### PROBLEM DESCRIPTION
Can you convert the listing below into a two-column CSV with the headers instruction and response, one row per entry, covering all of them? Put each entry's text and its answer in single quoted fields, turn line breaks into spaces, and leave the pictures out.

### INPUT FOR THIS TASK
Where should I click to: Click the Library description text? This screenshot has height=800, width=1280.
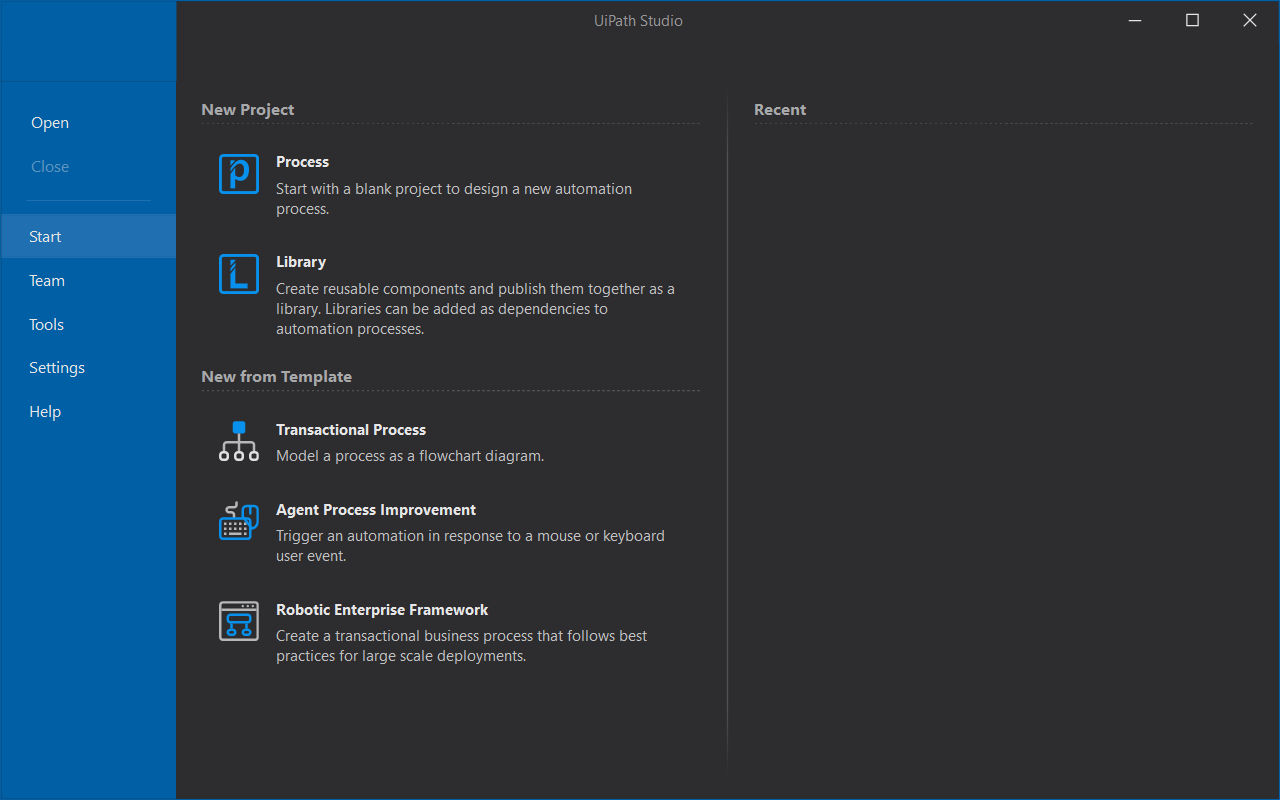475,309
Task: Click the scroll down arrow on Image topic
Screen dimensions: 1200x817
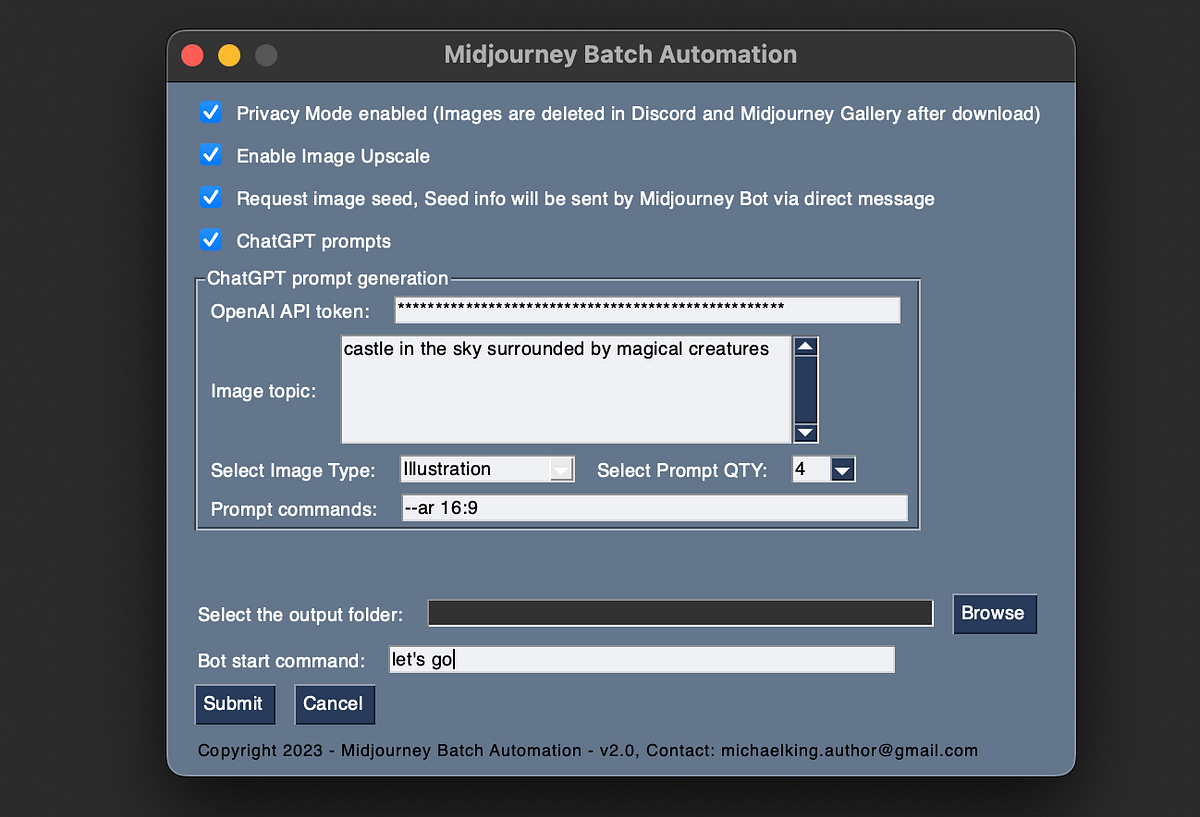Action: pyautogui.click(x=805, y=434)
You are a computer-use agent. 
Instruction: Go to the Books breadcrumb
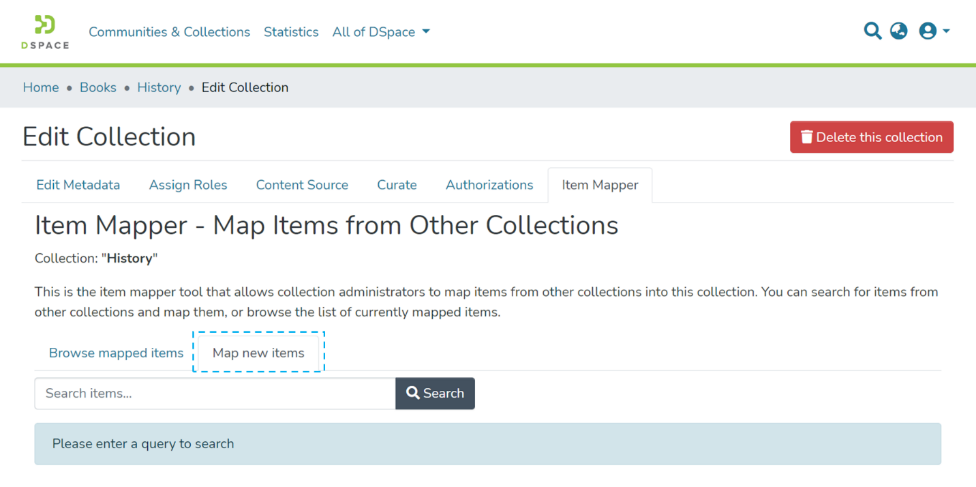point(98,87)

### RESPONSE BELOW
instruction,response
"Where should I click to: Click the Library description text? This screenshot has height=800, width=1280.","475,309"
"Task: Click the scroll down arrow on Image topic Screen dimensions: 1200x817","Action: pyautogui.click(x=805, y=434)"
"You are a computer-use agent. Instruction: Go to the Books breadcrumb","point(98,87)"